A viv, dynamic Butterfly
The Alice Busch Theater
07/11/2014 - & July 13, 17, 21, 24, 26*, 29, August 3, 9, 15, 18, 23, 2014
Giacomo Puccini: Madama Butterfly
Yunah Lee (Cio-Cio-San), Dinyar Vania (Pinkerton), Kristen Choi (Suzuki), Aleksey Bogdanov (Sharpless), Ian McEuen (Goro), Chris Carr (Imperial Commissioner), Adam Cioffari (Official Registrar), Thomas Richards (The Bonze), Sean Michael Plumb (Prince Yamadori), Louis McKinny (Dolore), Erica Schoelkopf Kate Pinkerton)
The Glimmerglass Festival Chorus, David Moody (chorus master), The Glimmerglass Festival Orchestra, Joseph Colaneri (conductor)

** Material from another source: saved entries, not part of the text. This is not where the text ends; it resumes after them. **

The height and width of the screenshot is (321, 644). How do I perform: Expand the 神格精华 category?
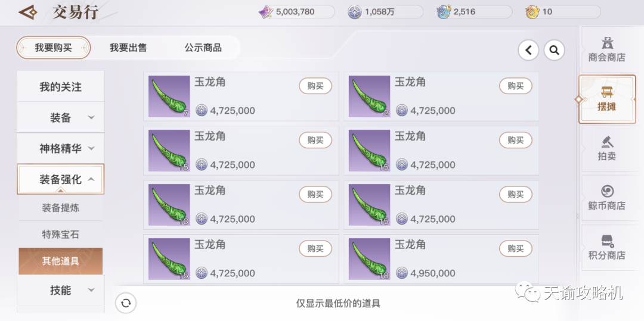[x=60, y=148]
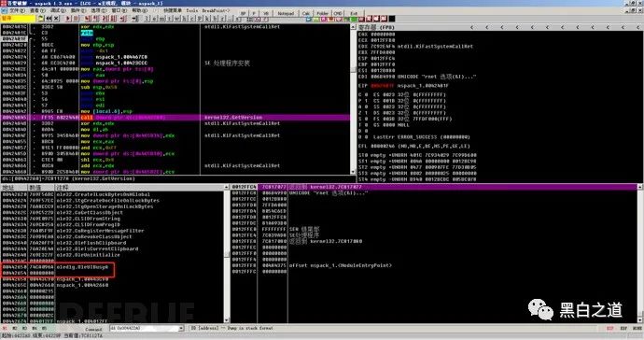Click the Pause execution toolbar icon
The image size is (644, 340).
[x=76, y=19]
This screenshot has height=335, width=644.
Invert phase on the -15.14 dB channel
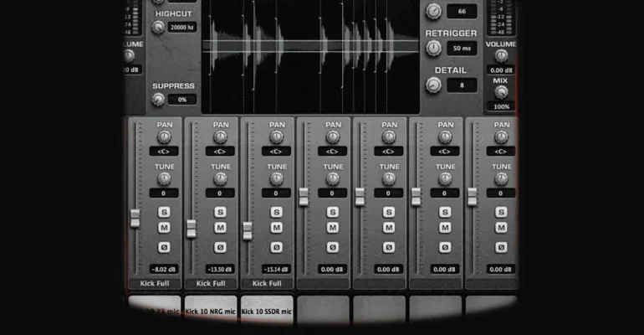tap(276, 247)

Francesca Zambello (director), Michael Yeargen (set designer), Anita Yavich (costume designer), Robert Wierzel (lighting designer)
D. Vania, K. Choi & Y. Lee (© Karli Cadel/The Glimmerglass Festival)
Every opera director these days must display a penchant for innovation come hell or high water. For Madama Butterfly, director Francesca Zambello’s major innovation is to set the first parts of both the first and second acts in the office of the US consul, Sharpless. The year is 1906 (the year of the opera’s premiere) and among the staged details is the historically-correct 46-star American flag. Such attention to detail seems misplaced when so many details in the libretto (which sets the entire work in Butterfly and Pinkerton’s house) have to be paved over or explained away. The opera opens with the marriage broker Goro showing Pinkerton his new house; since they are in the consul’s office, Goro uses a small model of the house. Later, when Pinkerton offers Sharpless “milk punch or whiskey” he asks whether he is being offered these drinks. The office waiting room as an active place, with some of Pinkerton’s fellow officers observing (and mocking) Japanese ways as Cio-Cio-San and her party arrive. A group of American women look on with interest, and are given sheet music to join the “O kami” chorus as the wedding ceremony is carried out right there. The same ladies join in on the cries of “Cio-Cio-San!” after the Bonze invades the event and denounces her. The wedding guests’ remarks on the house simply don’t appear in the projected titles. Significantly, a number of Japanese women with babies await a meeting with the consul.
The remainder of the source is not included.